Poster Presentation Australian and New Zealand Society for Geriatric Medicine Annual Scientific Meeting 2026

Use of the PHarmacie-R tool to identify older adults at risk of Medication-Related Harm (MRH) in a Geriatric Evaluation and Management (GEM) at Home service- a retrospective observational study (#274)

Nathasha Karunaratna 1 , Alisha Spiteri 1 , Rosa Gualano 2 , Deirdre Criddle 3 , Eldho Paul 4
  1. Department of Geriatric Medicine, Monash Health, Melbourne, Victoria, Australia
  2. Monash Ageing Research Centre, Monash Health, Melbourne, Victoria, Australia
  3. Complex Needs Coordination Team, South Metropolitan Health Service, Murdoch Drive, Perth, Western Australia, Australia
  4. School of Public Health and Preventive Medicine, Monash University, Melbourne, Victoria, Australia

Aim: This study aimed to evaluate the PHarmacie-R risk prediction tool in predicting medication-related harm (MRH) in older adults receiving GEM at Home care, and in predicting unplanned hospital readmissions within 90-days of discharge from the service.

Method: A retrospective observational study included 208 patients consecutively admitted to GEM at Home between 1 February and 10 October 2023. Patient characteristics, MRH incidents, and unplanned 90-day readmissions were examined. The PHarmacie-R tool incorporated into a smartphone app, used routinely collected patient demographics, social, and clinical variables to generate a binary risk outcome, with scores >0.4 indicating high risk of MRH or readmission and scores ≤0.4 indicating low risk. PHarmacie-R predicted risk was retrospectively evaluated against documented MRH and readmissions using C-statistics, sensitivity, specificity, positive and negative predictive values.

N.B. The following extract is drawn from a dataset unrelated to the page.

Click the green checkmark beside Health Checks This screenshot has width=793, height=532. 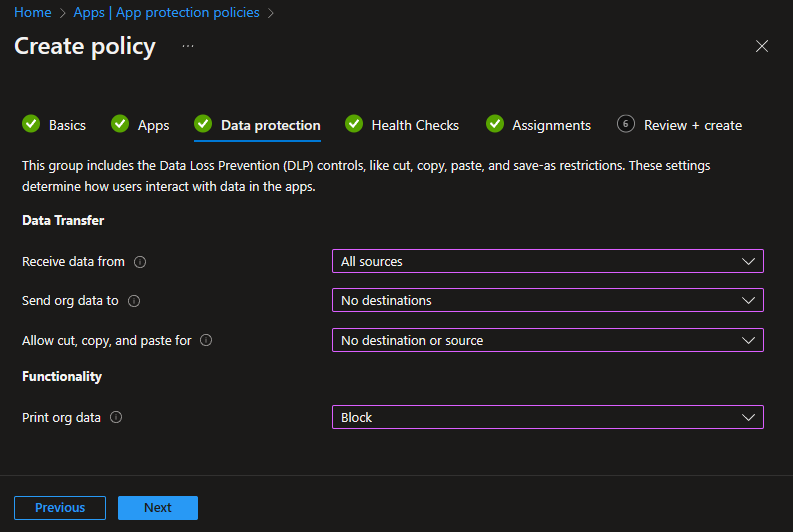[x=354, y=124]
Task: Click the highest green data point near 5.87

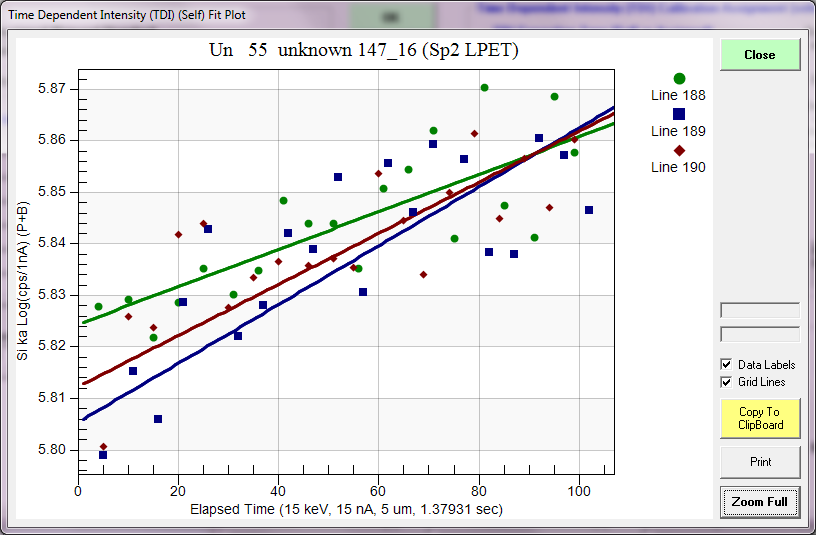Action: (x=484, y=88)
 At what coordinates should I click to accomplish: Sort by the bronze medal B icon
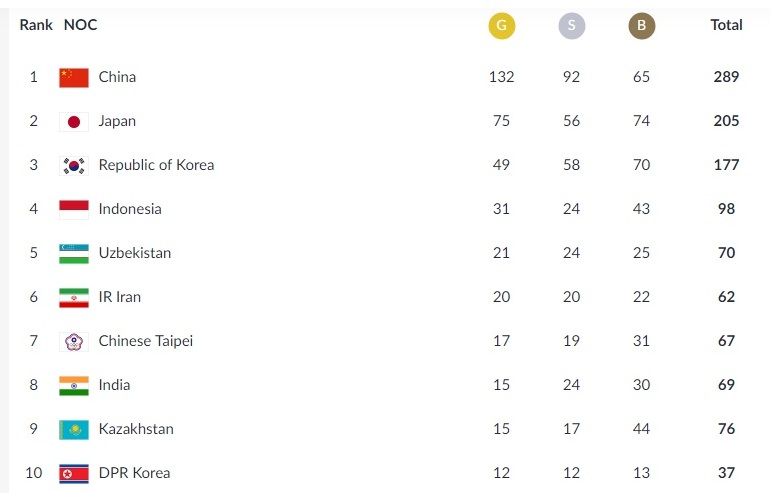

Results: Among 208 patients (median age 82 years), 90.9% had polypharmacy and 71.2% were prescribed at least one HRM. MRH occurred in 38 patients (18.3%), with 55 incidents identified. Most patients experienced a single incident (n=28), while ten had multiple incidents. Two MRH incidents were classified as probable, non-preventable adverse drug reactions. Unplanned hospital readmission within 90 days occurred in 91 patients (43.8%). PHarmacie-R demonstrated modest discrimination for MRH (C-statistic 0.620) and poor discrimination for 90-day readmission (C-statistic 0.556).

Conclusion: PHarmacie-R tool showed poor to modest accuracy in predicting MRH and unplanned hospital readmission in a GEM at Home population. Further research is required to determine whether population-specific algorithms with tailored weighting of key variables could improve usability in this setting.